Review: Jordan A. Rothacker's The Death of the Cyborg Oracle

Updated: Nov 22, 2020

Review by Matt Neil Hill

Jordan A. Rothacker has written a holy lamb in wolf’s clothing with this short novel – on the surface we have a futuristic detective yarn centred on a gruesomely violent murder, but at its heart it’s a treatise on the destructive power of unfettered capitalism and the redemptive magic of faith on both a personal and community level.


There’s subversion in the method: we have the hardboiled trope of detectives after a killer, but the detectives are both respectful and devoutly religious, the narrating detective a woman without a nihilistic bone in her body. A crime has taken place, but it’s a crime committed in a brave new world, a world divided into the Sacred and the Profane, a world built on the ashes of our own, finally and inevitably destroyed by the great bank-note-green and blood-red god Kapitalism.

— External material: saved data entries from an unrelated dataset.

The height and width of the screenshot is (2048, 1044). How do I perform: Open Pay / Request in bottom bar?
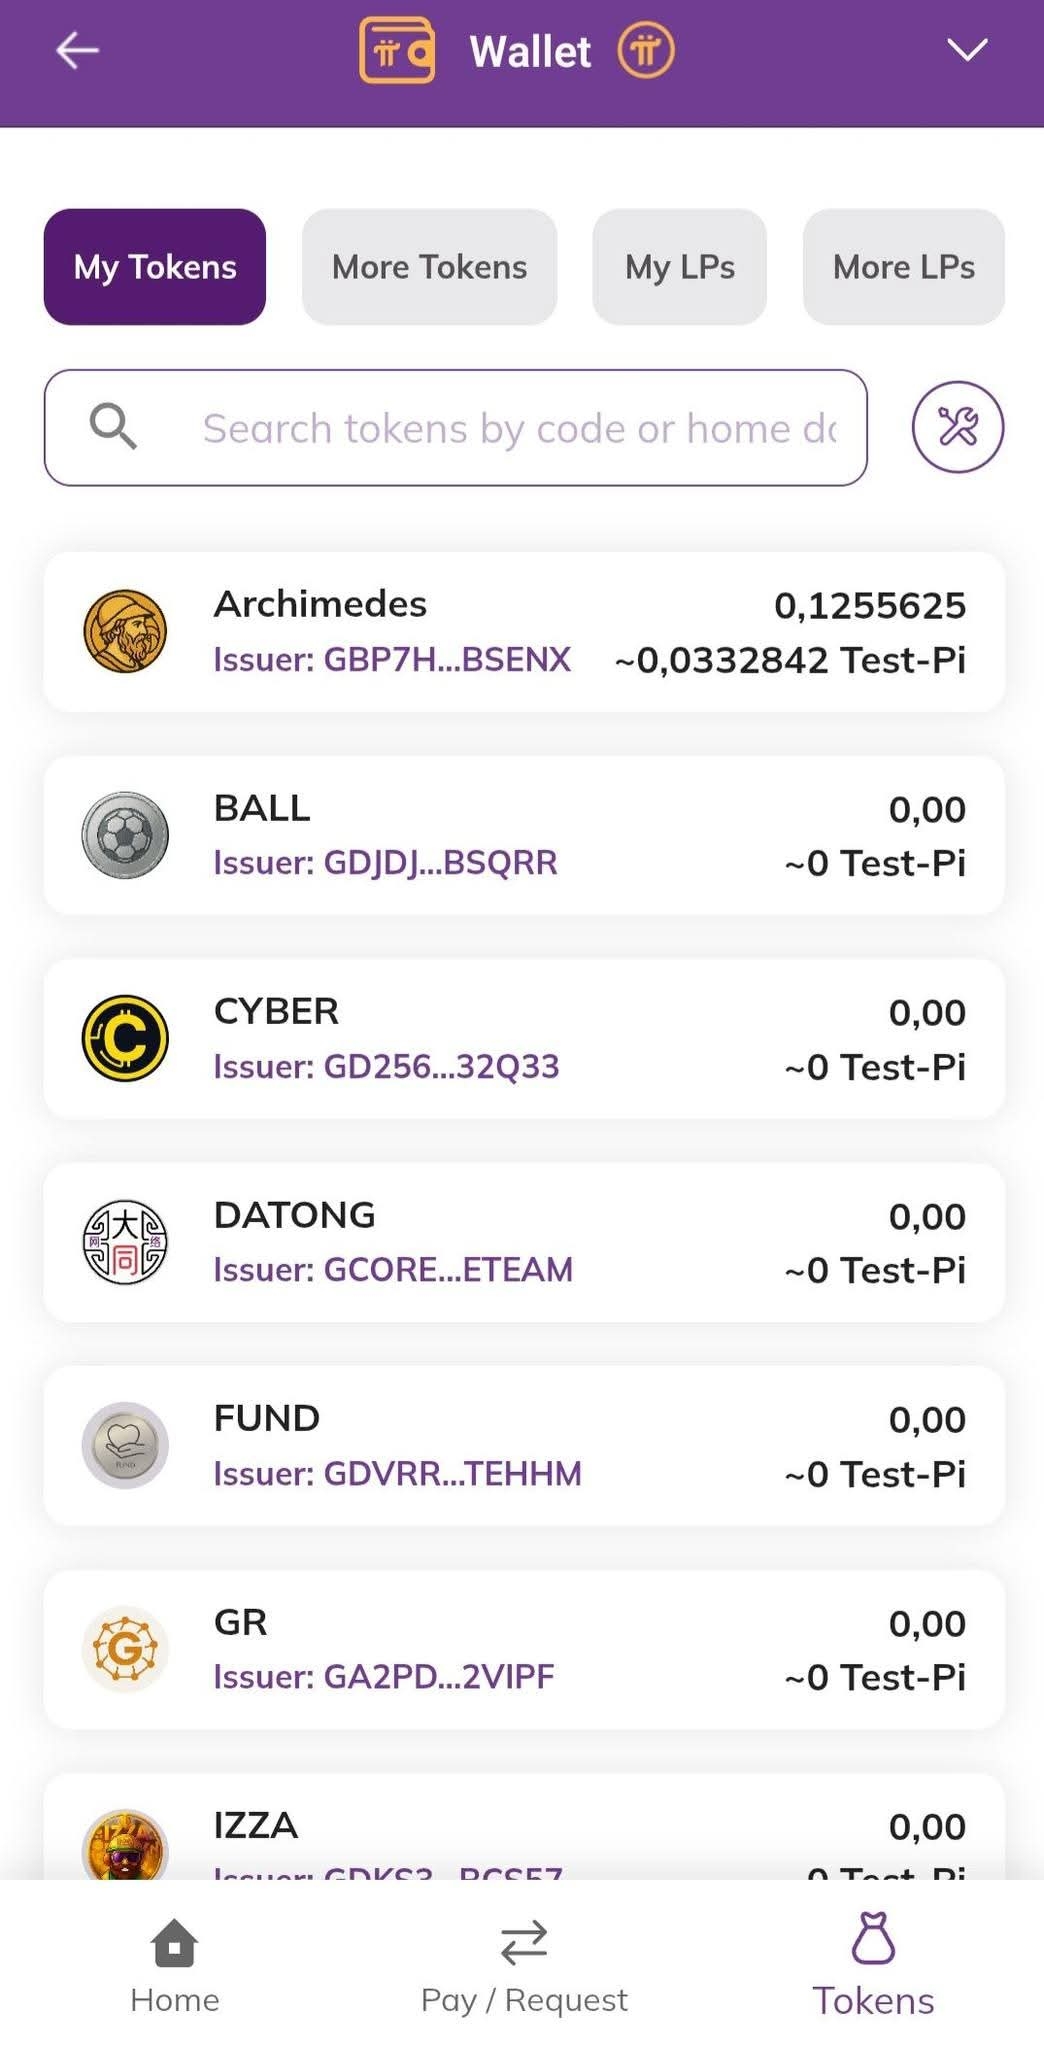click(x=524, y=1966)
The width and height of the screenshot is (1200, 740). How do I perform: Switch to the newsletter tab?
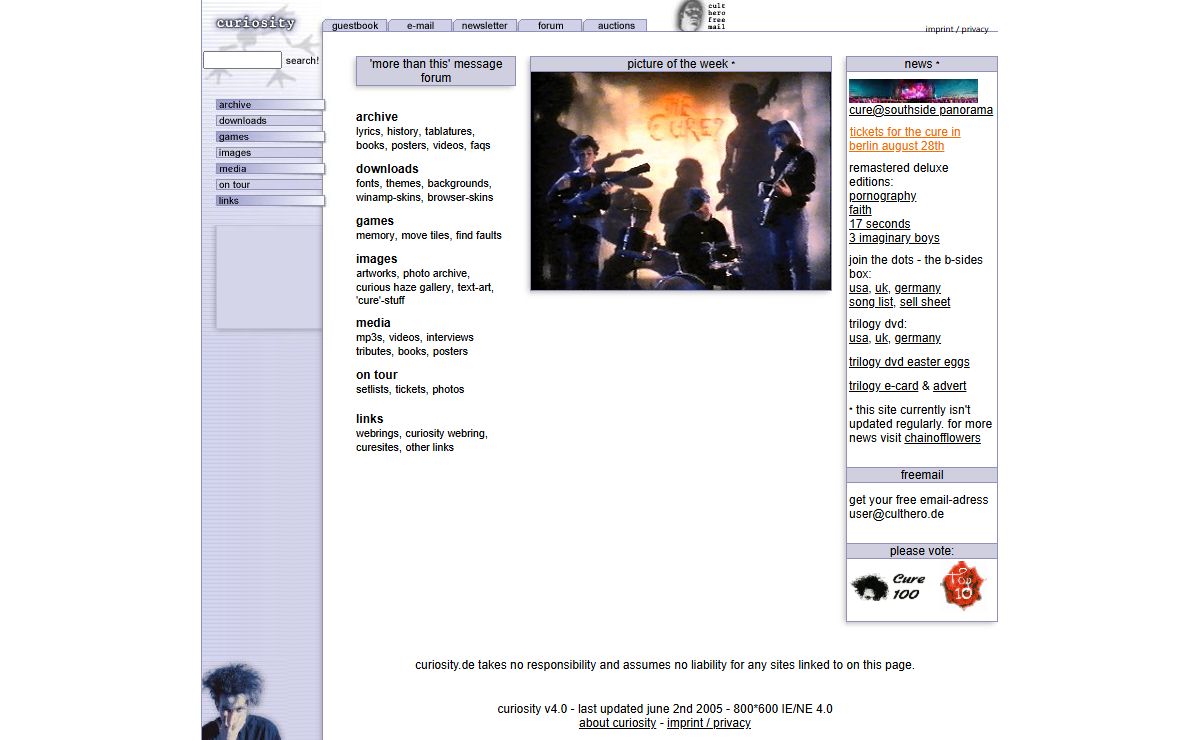point(484,26)
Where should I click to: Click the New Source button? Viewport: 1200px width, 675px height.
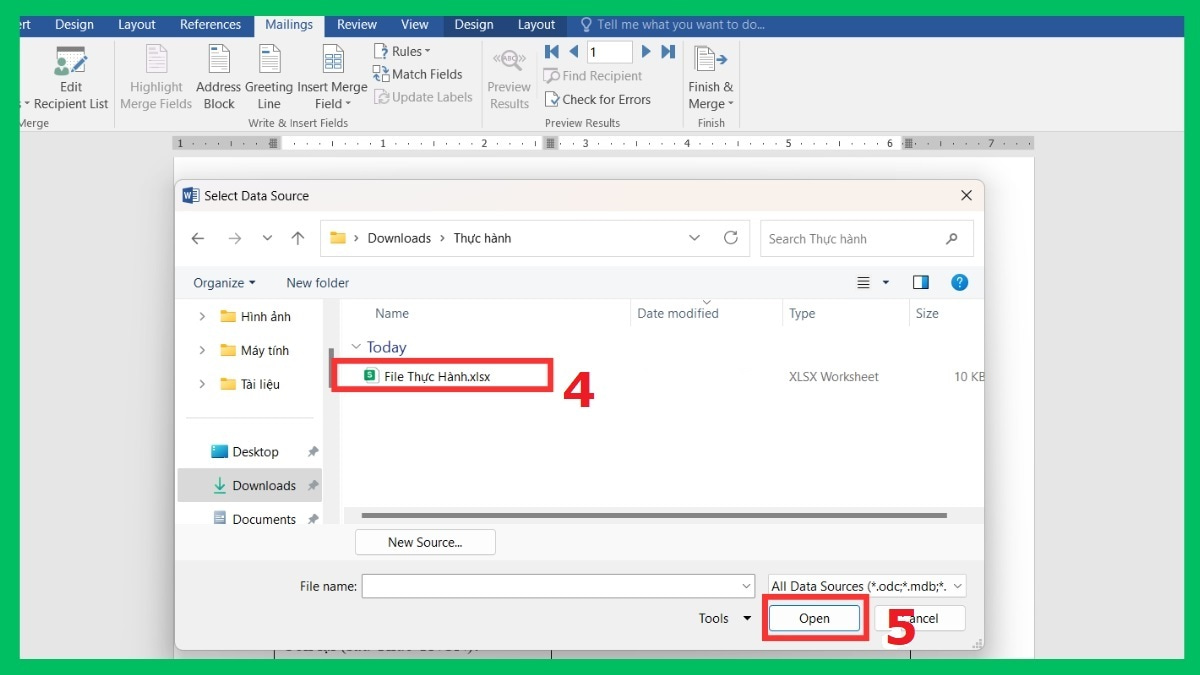pyautogui.click(x=424, y=541)
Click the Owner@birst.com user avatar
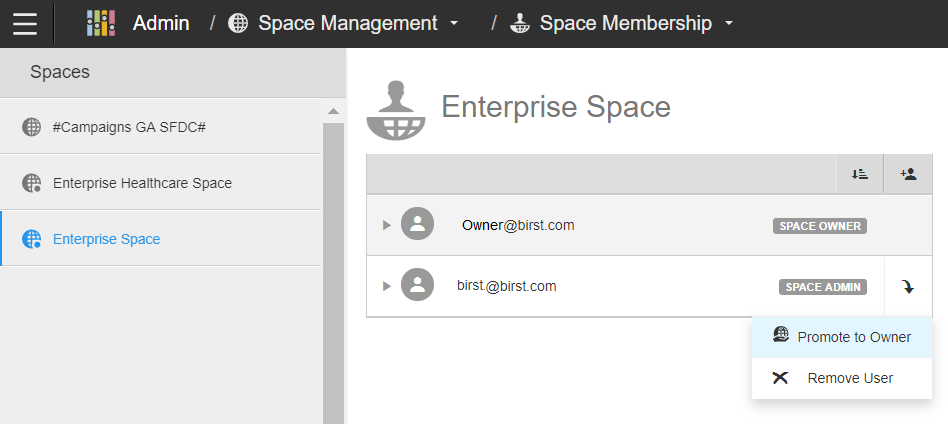This screenshot has height=424, width=948. [x=417, y=225]
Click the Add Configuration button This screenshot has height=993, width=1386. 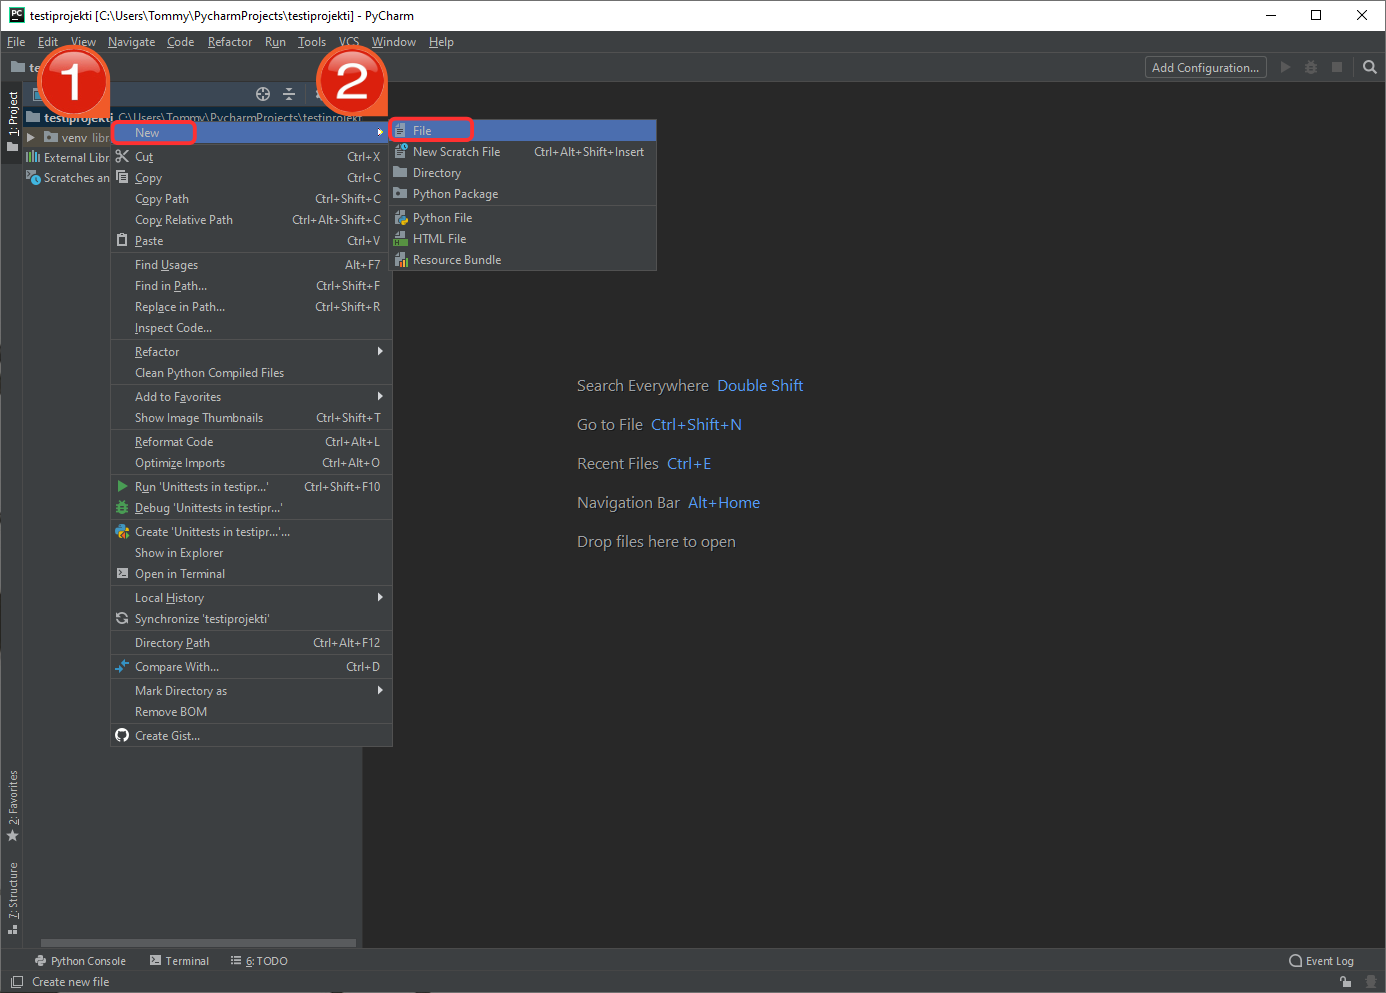[x=1205, y=68]
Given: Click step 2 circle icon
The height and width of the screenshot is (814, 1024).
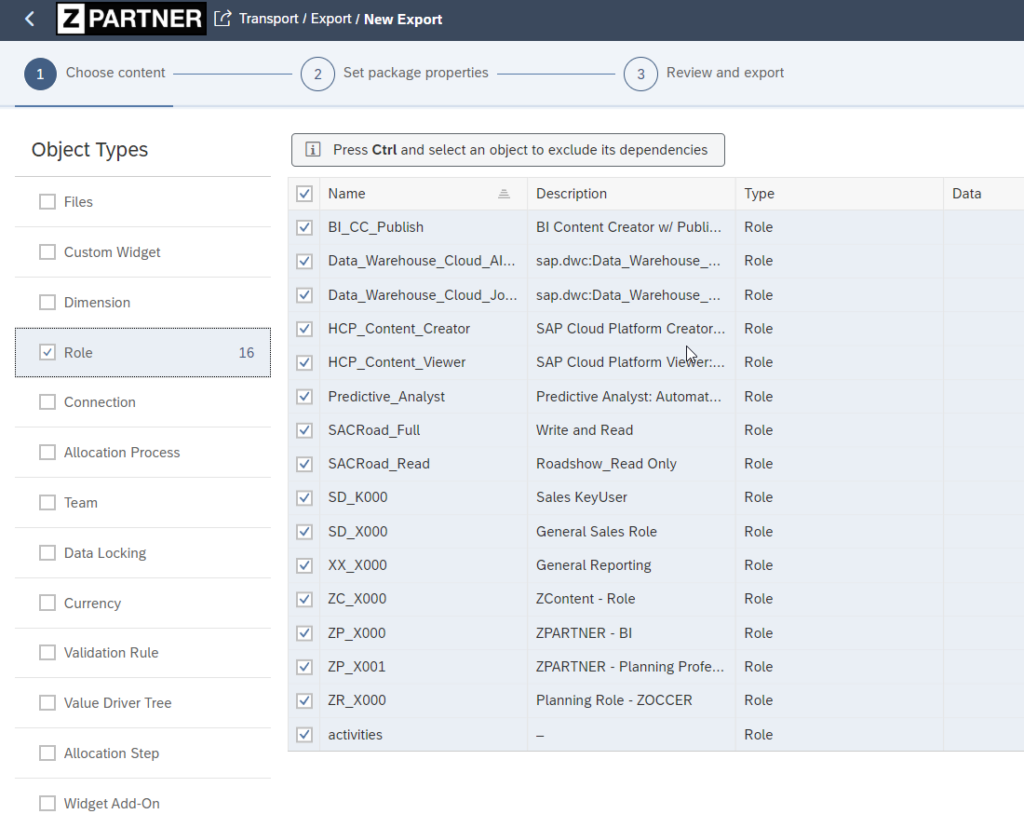Looking at the screenshot, I should (x=317, y=73).
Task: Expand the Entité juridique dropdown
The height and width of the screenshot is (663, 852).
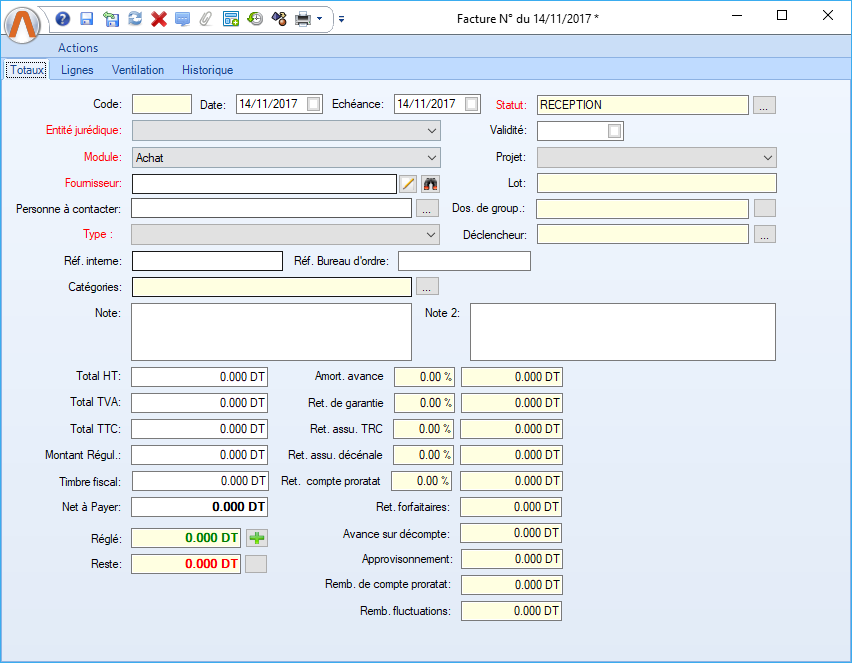Action: (x=431, y=131)
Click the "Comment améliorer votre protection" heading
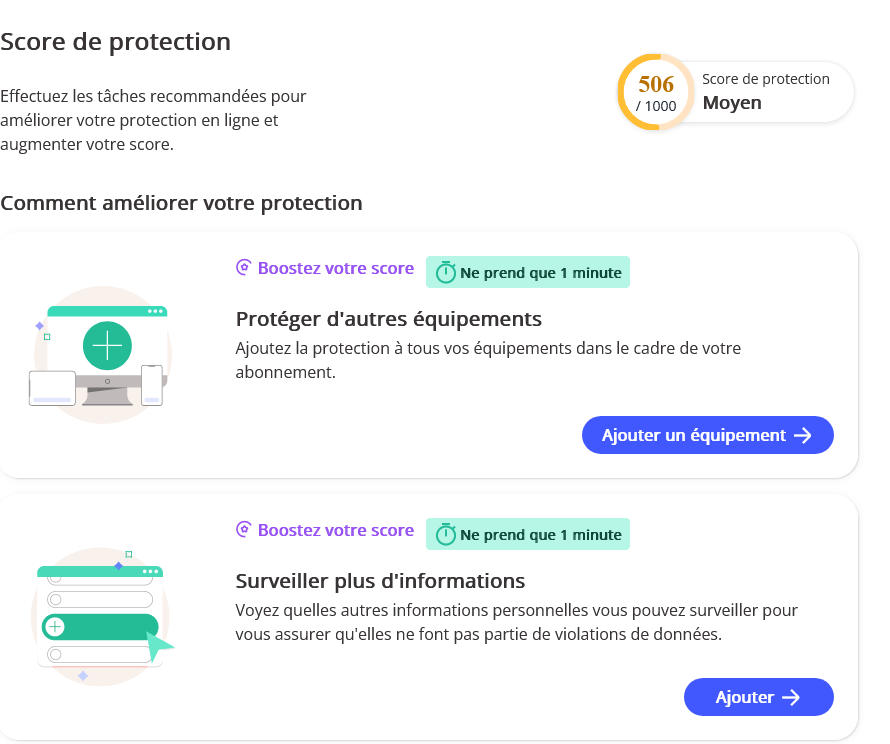This screenshot has width=890, height=744. tap(181, 203)
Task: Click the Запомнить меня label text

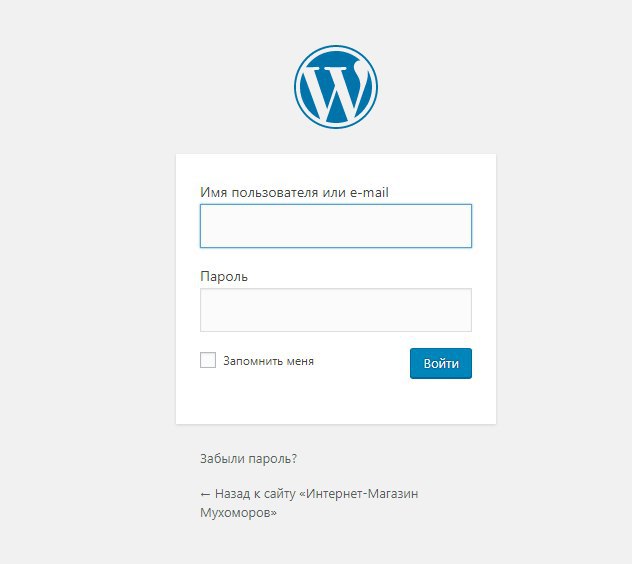Action: (x=268, y=361)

And, with that god dead, the world has opened its heart to gods of all religions, of ancestral belief systems and from cult works of fiction – worshippers of Greek and Roman Pantheons and the Abrahamic faiths happily rub shoulders with those of Tezcatlipoca and Hiuke and Cthulhu and Nyarlathotep, with an open and devotional discussion between them all. Pop culture reference points such as Walter Benjamin and Trent Reznor (included here presumably for the sentiments expressed in Head Like a Hole rather than Heresy) have survived in the hive mentality for centuries as secular prophets of the evils of the ravenous free market. This is a world of henotheism: the worship of a god of one’s own choosing while not denying the existence of other gods. Hands up, I had to go to the dictionary for that one, but it’s the only system of faith that makes any sense for a sentient species trying not to destroy what’s left of the world.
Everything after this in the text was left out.